Anatomic structures around the left adrenal gland can make dissection difficult. The left adrenal gland is in close proximity with the tail of the pancreas and spleen; the splenopancreatic complex should be widely mobilized and, in some cases, mobilization of the splenic flexure of the colon may be required for adequate exposure of the left adrenal gland. In contrast to the right, along left adrenal vein usually flows into the left renal vein. Some variations of this venous supply can occur (5–6% of cases) and can predispose to intraoperative bleeding . The authors customarily place a drain at the end of their procedure.
For large adrenal tumors, lateral, superior, and inferior dissection of the mass is initially performed because earlier mobilization of the gland can allow easier access to the adrenal vein. More recent surgical devices for dissection and hemostasis have been useful in reducing operative time, but are not essential in the performance of successful adrenalectomy. At their institution, the authors routinely use a monobipolar scalpel and mechanical clips for hemostasis during adrenalectomies that have provided satisfactory results.

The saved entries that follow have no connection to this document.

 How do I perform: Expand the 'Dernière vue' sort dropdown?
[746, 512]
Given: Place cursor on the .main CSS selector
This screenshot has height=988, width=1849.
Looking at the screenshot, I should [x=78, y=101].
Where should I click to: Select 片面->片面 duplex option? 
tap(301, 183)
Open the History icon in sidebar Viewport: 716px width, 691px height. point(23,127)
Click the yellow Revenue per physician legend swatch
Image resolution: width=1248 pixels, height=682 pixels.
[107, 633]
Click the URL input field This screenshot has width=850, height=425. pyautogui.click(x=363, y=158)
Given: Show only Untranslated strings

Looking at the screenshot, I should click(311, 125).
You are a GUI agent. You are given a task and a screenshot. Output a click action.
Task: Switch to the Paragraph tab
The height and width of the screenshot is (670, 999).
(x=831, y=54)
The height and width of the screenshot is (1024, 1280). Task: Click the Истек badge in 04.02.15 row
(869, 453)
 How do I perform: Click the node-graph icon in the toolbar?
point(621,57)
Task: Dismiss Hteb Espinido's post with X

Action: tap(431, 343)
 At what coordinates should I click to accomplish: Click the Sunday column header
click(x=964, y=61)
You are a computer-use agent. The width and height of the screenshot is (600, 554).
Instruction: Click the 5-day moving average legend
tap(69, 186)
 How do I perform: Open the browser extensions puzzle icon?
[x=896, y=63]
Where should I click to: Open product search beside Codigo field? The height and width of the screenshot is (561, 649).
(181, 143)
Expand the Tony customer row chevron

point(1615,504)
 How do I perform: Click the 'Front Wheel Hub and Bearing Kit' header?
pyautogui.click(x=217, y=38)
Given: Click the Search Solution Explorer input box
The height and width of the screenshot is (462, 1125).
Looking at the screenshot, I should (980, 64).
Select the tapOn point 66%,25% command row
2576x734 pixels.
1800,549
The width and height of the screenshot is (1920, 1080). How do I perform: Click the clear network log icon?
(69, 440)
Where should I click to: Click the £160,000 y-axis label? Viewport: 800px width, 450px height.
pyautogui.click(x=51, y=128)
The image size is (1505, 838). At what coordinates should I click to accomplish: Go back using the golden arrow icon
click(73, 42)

Minimally invasive adrenalectomy is the preferred surgical treatment of adrenal tumors at many specialized medical centers worldwide. The laparoscopic transabdominal lateral operative technique is most commonly performed. The choice of laparoscopic transabdominal or retroperitoneal adrenalectomy is strongly influenced by background training, skill, and experience of the surgeon. Two issues that constantly evolve with minimally invasive adrenalectomy are a size limit of adrenal mass and appropriateness for malignant adrenal tumors. Some relative limits to laparoscopic adrenalectomy are adrenal tumors >9 cm. Contraindication to minimally invasive adrenalectomy is determined by local neoplastic invasiveness outside the adrenal gland capsule into the periadrenal fat usually delineated by preoperative CT and MRI imaging studies.